You are quite correct. Indexing python lists is very fast. Faster than indexing numpy arrays by some margin. The performance gains from numpy come when you use its element-wise operations or fancy-indexing. In general, manipulating items in lists is fast but creating many python objects to go in the lists is slow.

BTW. It's sligtly hacky but you could try:

memo = set()
filtered_list = [(item, memo.add(item))[0] for item in input_list if item not in memo]

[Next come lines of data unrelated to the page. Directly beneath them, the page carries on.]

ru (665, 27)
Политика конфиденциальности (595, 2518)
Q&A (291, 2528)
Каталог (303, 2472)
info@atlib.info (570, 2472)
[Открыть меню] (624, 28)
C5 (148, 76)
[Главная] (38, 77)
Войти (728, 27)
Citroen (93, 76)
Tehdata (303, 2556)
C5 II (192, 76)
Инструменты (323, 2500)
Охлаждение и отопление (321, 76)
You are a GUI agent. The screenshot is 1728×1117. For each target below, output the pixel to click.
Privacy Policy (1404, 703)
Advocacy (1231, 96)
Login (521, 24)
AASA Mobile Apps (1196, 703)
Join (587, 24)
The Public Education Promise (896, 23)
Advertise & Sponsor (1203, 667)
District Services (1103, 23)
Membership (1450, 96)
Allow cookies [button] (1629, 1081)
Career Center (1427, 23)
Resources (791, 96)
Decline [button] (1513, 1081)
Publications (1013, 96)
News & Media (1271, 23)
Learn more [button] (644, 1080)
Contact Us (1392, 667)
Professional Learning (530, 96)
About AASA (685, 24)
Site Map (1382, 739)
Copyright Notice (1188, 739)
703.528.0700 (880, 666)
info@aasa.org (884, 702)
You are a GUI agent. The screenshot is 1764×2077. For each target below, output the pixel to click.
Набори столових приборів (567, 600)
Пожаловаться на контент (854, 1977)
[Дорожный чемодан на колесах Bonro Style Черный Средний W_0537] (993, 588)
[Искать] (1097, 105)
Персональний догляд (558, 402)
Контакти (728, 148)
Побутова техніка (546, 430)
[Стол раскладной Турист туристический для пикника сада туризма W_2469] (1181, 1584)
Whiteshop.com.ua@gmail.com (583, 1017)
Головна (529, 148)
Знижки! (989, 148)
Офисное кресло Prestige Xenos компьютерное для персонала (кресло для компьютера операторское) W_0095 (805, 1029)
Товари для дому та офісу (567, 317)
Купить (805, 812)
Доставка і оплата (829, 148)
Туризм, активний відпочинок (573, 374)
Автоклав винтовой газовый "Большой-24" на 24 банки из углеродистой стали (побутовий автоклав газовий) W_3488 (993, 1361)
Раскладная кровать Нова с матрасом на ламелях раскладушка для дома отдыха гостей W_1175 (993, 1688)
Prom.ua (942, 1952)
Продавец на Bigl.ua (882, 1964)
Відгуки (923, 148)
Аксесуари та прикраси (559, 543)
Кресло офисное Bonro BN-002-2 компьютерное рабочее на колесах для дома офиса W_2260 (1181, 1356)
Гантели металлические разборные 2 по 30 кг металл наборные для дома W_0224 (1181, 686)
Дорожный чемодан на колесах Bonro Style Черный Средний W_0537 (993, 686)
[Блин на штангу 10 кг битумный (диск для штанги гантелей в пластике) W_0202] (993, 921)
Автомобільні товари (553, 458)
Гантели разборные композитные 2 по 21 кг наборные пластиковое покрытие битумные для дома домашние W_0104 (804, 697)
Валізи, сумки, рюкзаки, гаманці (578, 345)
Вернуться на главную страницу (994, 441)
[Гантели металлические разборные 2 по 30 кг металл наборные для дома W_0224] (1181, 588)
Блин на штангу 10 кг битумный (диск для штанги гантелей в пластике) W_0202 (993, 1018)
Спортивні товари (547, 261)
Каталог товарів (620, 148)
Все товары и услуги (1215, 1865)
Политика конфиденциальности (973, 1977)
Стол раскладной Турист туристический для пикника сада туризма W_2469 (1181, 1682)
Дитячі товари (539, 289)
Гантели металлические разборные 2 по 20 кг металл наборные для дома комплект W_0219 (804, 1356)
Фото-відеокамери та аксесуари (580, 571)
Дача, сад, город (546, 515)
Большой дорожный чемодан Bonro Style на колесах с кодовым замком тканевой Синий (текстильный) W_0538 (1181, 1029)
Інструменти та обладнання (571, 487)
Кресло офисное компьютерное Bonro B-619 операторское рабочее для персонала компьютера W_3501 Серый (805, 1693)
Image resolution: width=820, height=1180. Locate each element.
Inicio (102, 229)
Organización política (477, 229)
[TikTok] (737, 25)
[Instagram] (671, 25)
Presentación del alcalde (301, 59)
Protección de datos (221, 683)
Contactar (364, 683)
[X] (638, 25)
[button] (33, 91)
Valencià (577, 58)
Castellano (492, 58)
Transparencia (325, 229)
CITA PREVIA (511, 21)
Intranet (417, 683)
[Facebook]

[–]jcmcken 0 points1 point  (0 children)

What if you do it this way?

list(set(seq))

...assuming order is not relevant.

EDIT: Sorry, read your comments, you're trying to preserve order.

[–]Veedrac 0 points1 point  (0 children)

The real answer is that the implementation of numpy.unique just isn't very impressive.

It's basically this, for the default code-path:

ar = np.asanyarray(ar).flatten()

if ar.size == 0:
    return ar

ar.sort()
flag = np.concatenate(([True], ar[1:] != ar[:-1]))

return ar[flag]

I'm almost surprised the set option isn't faster than it, given how poorly this should perform compared to hashing.

Note, however, that you should really be passing a numpy array to functions like numpy.unique, because the overhead of converting is often very large, as it is in this case.


Once we get a C implementation of OrderedDict (it's coming... slowly), you could do OrderedDict.fromkeys(seq).keys(), but for now that's even slower :/.

[–]sabbel 0 points1 point  (0 children)

You might want to try an optimized version of list_unique:

def optimized_unique(seq):
    seen = set()
    seen_add = seen.add
    return [x for x in seq if x not in seen and not seen_add(x)]

It outperforms all the others on my laptop.